• _PROBLEM TO WORK ON_: In this exercise, the entries below include pictures. Repeat exactly the lines from the line with "Task: Click the Marcin username label" to the line with "Task: Open the user account dropdown", including both, but without the pictures.

• _DATASET RECORDS_:
• • • •
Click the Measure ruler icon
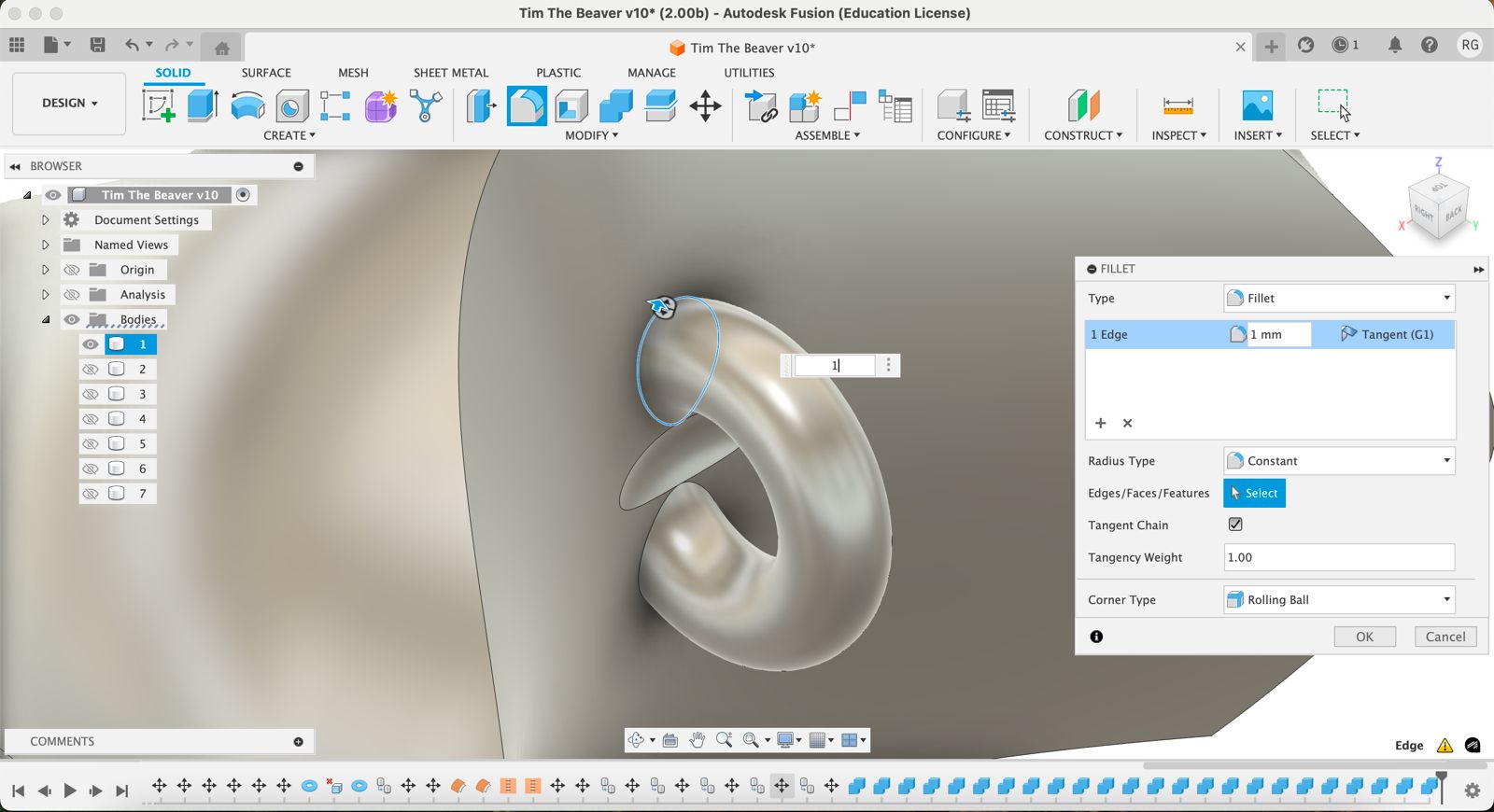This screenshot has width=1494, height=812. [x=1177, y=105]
• • • •
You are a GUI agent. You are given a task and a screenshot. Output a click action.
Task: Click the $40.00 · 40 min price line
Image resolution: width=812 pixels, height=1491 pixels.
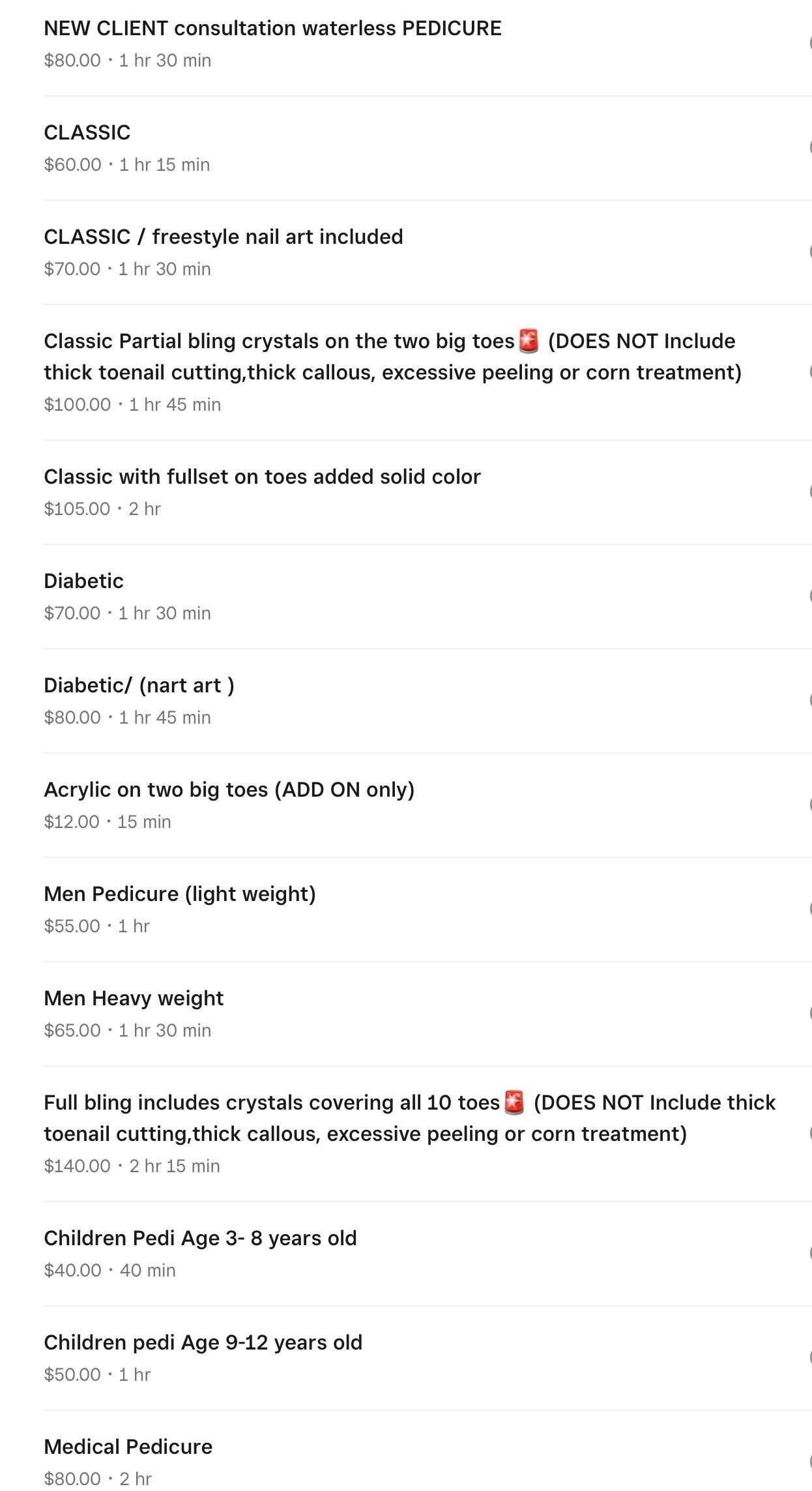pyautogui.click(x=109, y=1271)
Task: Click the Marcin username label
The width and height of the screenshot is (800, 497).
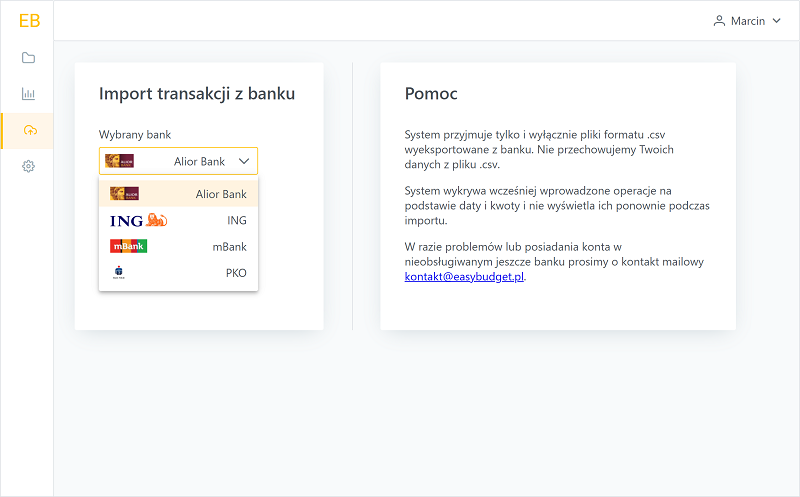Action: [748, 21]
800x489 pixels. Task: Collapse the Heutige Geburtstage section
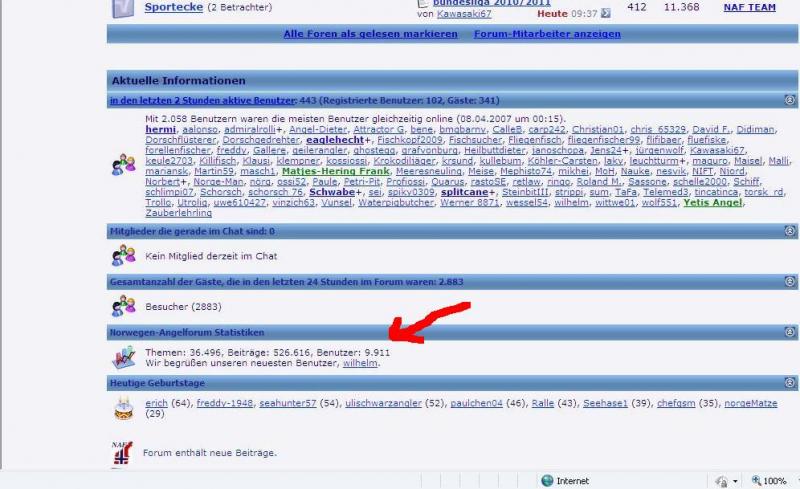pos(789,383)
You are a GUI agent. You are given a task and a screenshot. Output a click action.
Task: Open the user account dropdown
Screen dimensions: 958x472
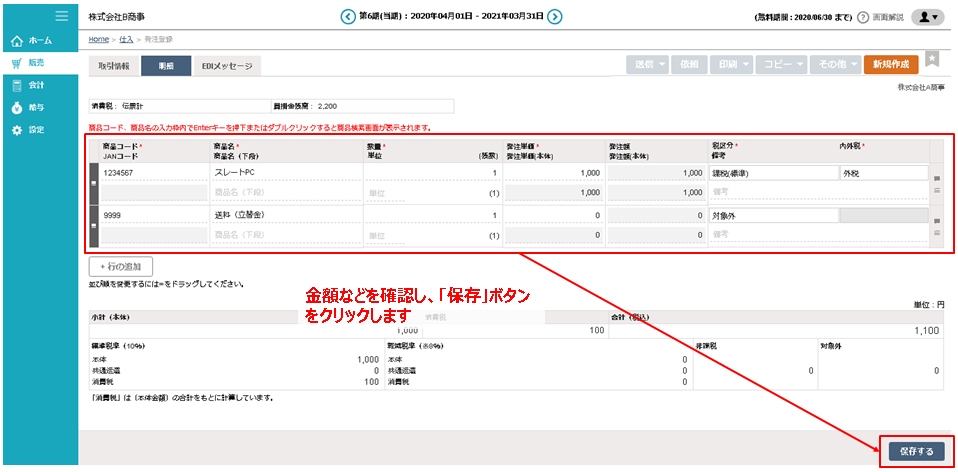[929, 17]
• • • •
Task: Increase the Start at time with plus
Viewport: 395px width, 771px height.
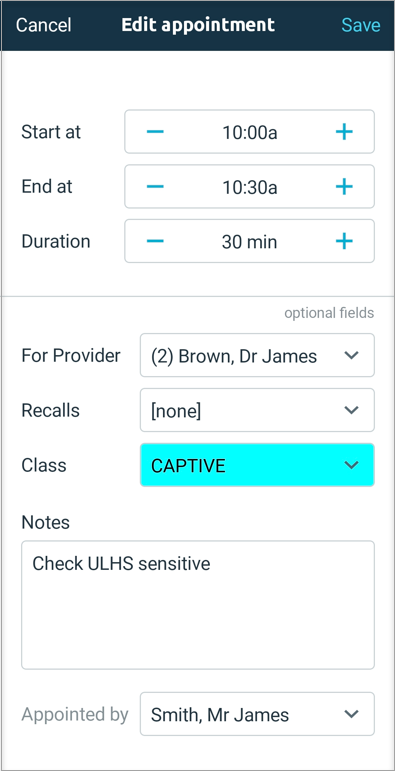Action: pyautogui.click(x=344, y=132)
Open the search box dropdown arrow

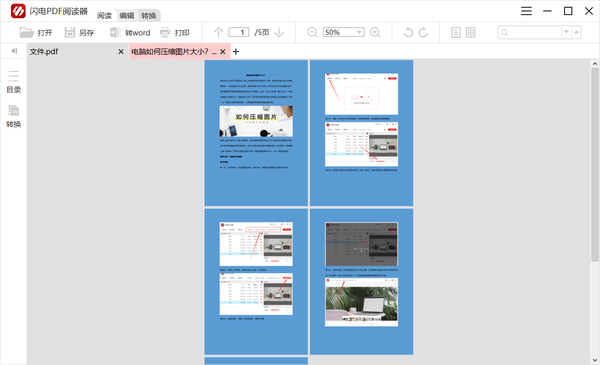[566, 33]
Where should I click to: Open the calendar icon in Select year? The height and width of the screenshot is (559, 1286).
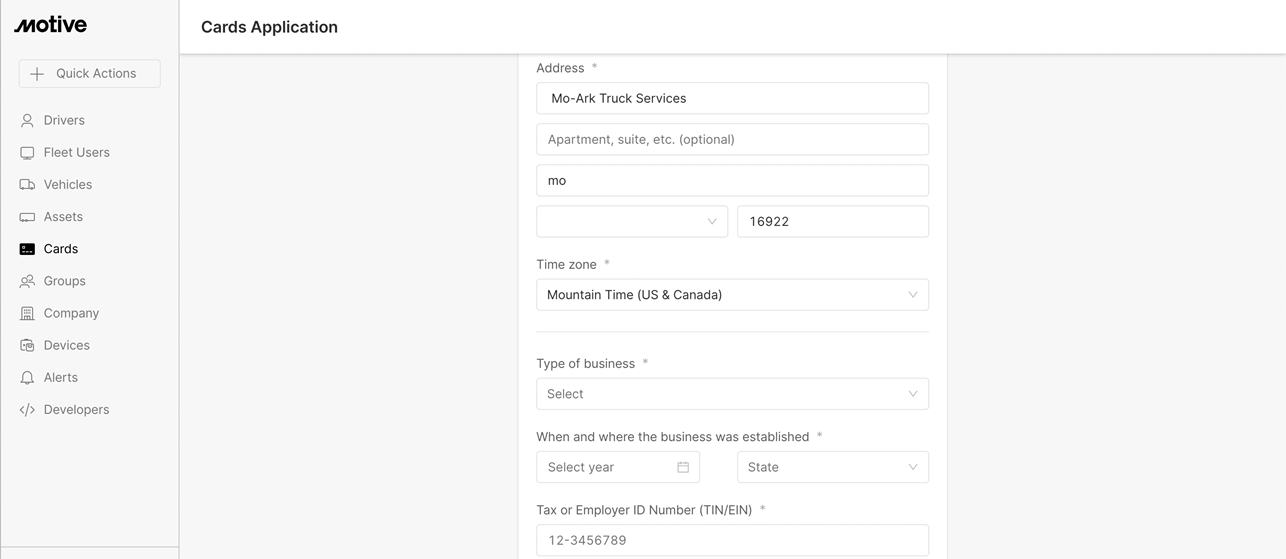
• • • •
• _EXERCISE SOLUTION_:
Task: Click the Marcin username label
The width and height of the screenshot is (800, 497).
Action: [748, 21]
800x489 pixels. Task: Collapse the Heutige Geburtstage section
pos(789,383)
You are a GUI agent. You are given a task and a screenshot. Output a click action.
Task: Open the user account dropdown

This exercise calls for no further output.